▸ Data extracts:

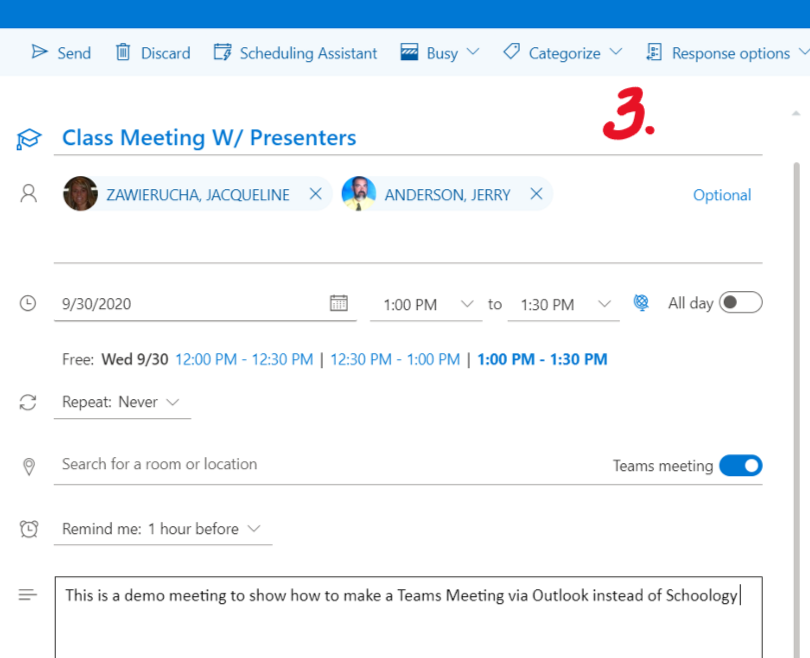Click the time zone globe icon
The height and width of the screenshot is (658, 810).
642,303
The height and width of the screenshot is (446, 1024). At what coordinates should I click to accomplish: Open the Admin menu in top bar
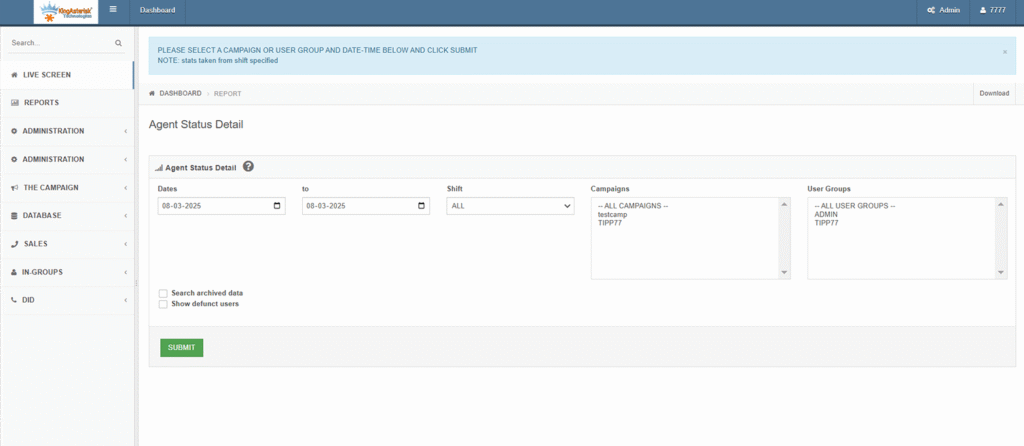(943, 10)
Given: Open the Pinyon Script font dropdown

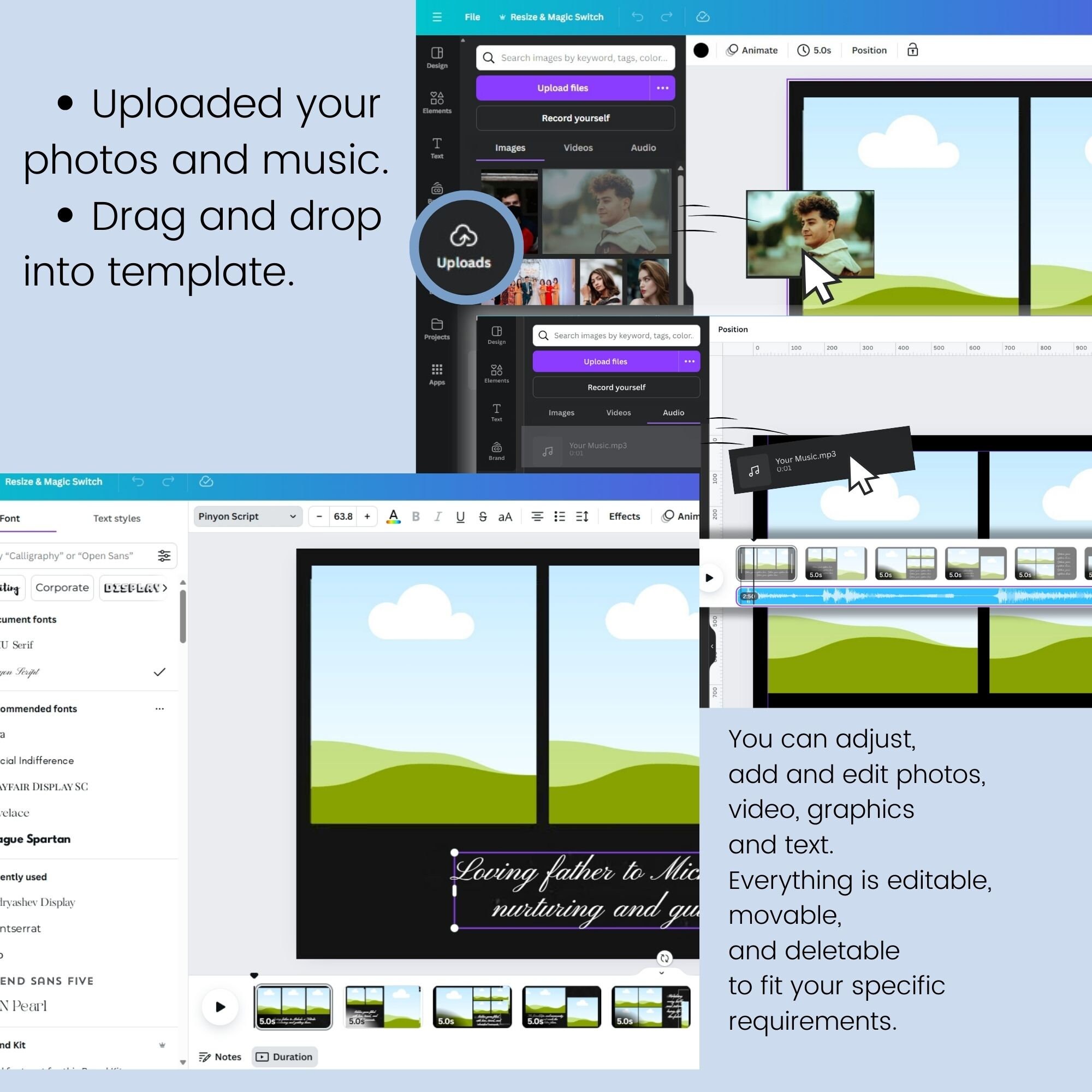Looking at the screenshot, I should (247, 516).
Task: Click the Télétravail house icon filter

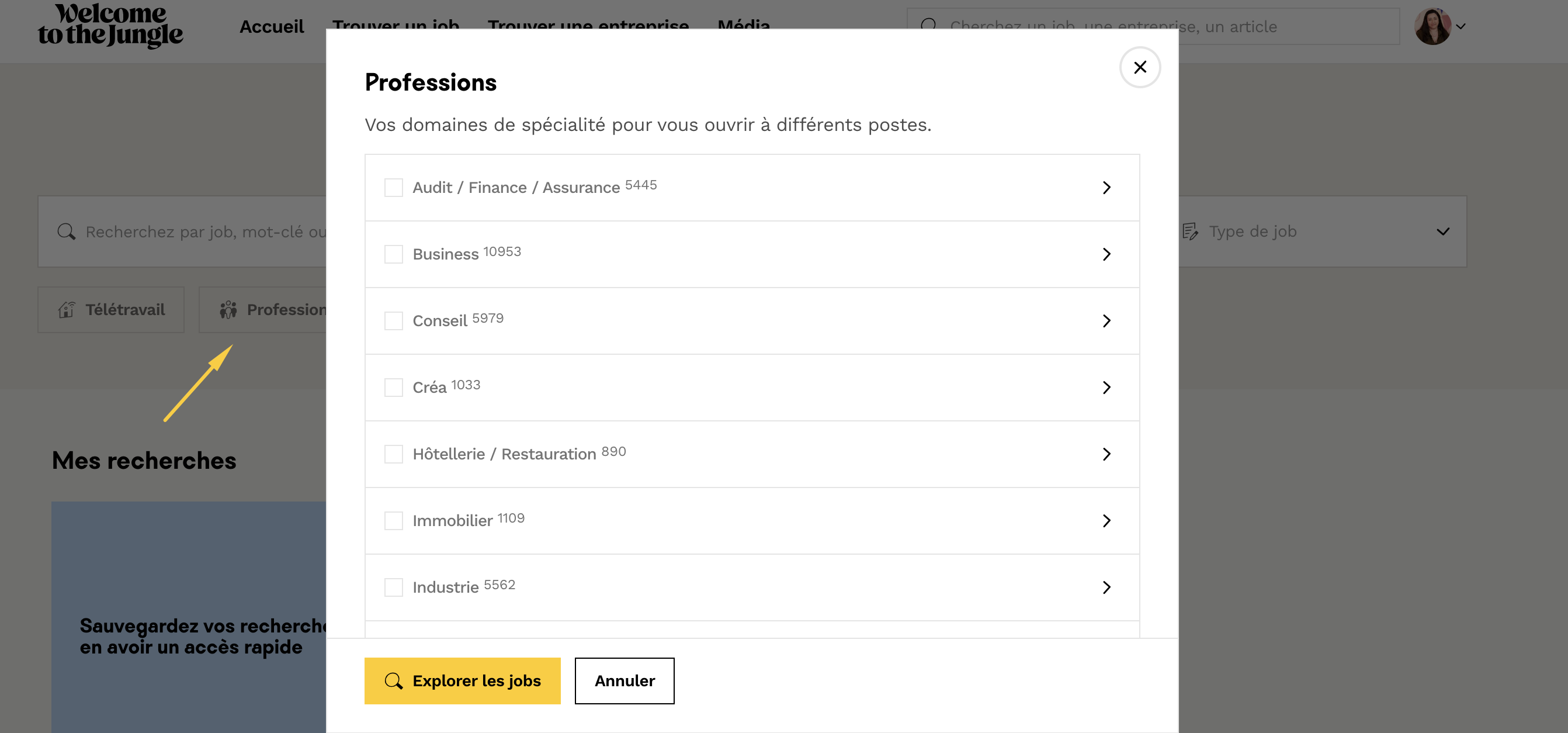Action: coord(67,310)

▸ Your goal:
Of the entries above, print exactly those lines that run from the one containing "The height and width of the screenshot is (446, 1024)." through the last line, excluding any pictures.

▸ Completed task:
The height and width of the screenshot is (446, 1024). At what coordinates should I click to accomplish: Open the Admin menu in top bar
(943, 10)
Given: Open the Pinyon Script font dropdown

Looking at the screenshot, I should (247, 516).
Task: Click the Télétravail house icon filter

Action: coord(67,310)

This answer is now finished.